Adding a scalar multiple of one column to another leaves the column and row ranks unaltered and deduce from this that row rank = column rank

Question

1. Show that adding a scalar multiple of one column to another leaves both the column rank and the row rank of a matrix unaltered.
   
2. Deduce from 1 that the row rank equals the column rank.
   

HINT: 1. Use the fact that $\varphi((x_1,x_2,...,x_n))=(x_1+\beta x_2,x_2,...x_n)$ (where $\beta$ is a fixed scalar) is an isomorphism from $F^n$ to itself.
2. Reduce the columns not belonging to a column basis to null vectors.

My attempt:
$1\le k,p\le n$ are fixed numbers. Let $A_{m\times n}$ and $B_{m\times n}$ be matrices such that
$B_{*j}= \begin{cases} A_{*j} &\quad\text{if, } j\ne k\\ A_{*k}+A_{*p} &\quad\text{if, } j=k\\ \end{cases}$ $\quad\forall j=1,2,...n$

Let $S_1=\mathcal{R}(A)$ and $S_2=\mathcal{R}(B)$ where $\mathcal{R}$ represents the rowspace of a matrix. $V_1,V_2$ are vector spaces over $F^n$.

We define $\varphi: F^n\longrightarrow F^n$ such that $$\varphi((a_{i1},a_{i2},...,a_{ik},...,a_{in}))=(a_{i1},a_{i2},...,a_{ik}+a_{ip},...,a_{in})$$ $\Rightarrow\varphi(A_{i*})=B_{i*}$

Using the hint, we know that $\varphi$ is an isomorphism from $F^n$ to itself
$\Rightarrow S_1$ is a subspace of $F^n$ so $\varphi(S_1)=S_2$ is a subspace of $F^n$ in the same dimension
$\Rightarrow \dim(\mathcal{R}(A))=\dim(S_1)=\dim(S_2)=\dim(\mathcal{R}(B))$

Similarly, $\dim(\mathcal{C}(A))=\dim(\mathcal{C}(B))$ where, $\mathcal{C}$ represents the column space of a matrix.

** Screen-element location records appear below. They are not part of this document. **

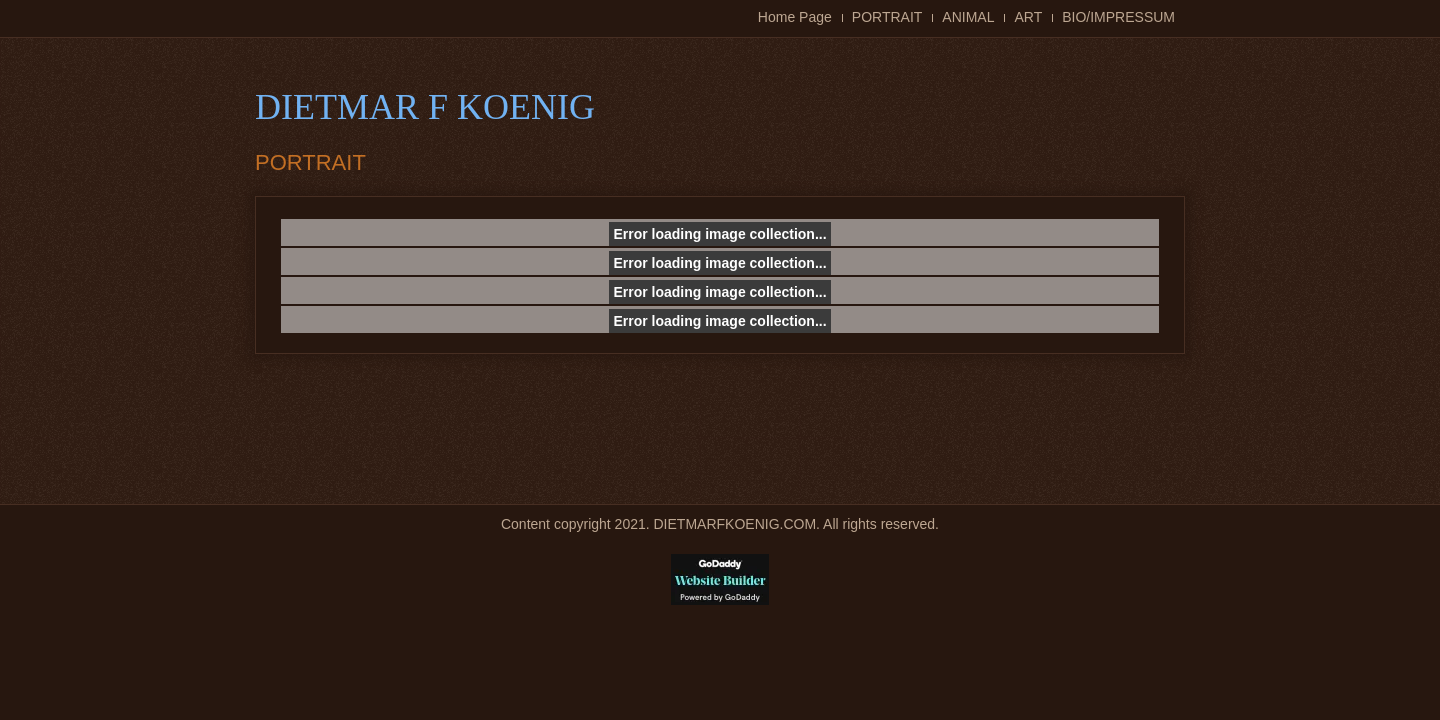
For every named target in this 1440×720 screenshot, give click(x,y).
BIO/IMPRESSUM (1118, 17)
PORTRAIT (887, 17)
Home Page (795, 17)
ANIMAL (968, 17)
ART (1028, 17)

a) Is my attempt correct? Is there a better approach?
b) I know a general proof to the 2 but can't understand how to deduce it from 1.

Answer 1

a) Don't seem to have problem.

b) Since row operation is dual to column operation, reduce $A$ to its RREF, which has equal row rank and column rank, or further column-reudce its RREF to most column-reduced form $C$ such that it is eminant that its column rank equals its row rank (by counting remaining non-zero entries in the matrix), hence column rank of A= column rank of C= row rank of C= row rank of A.

Note that though only one type of operations (adding a scalar multiple to others) is available, it still convert $A$ to its RREF except all leading entries may not be 1.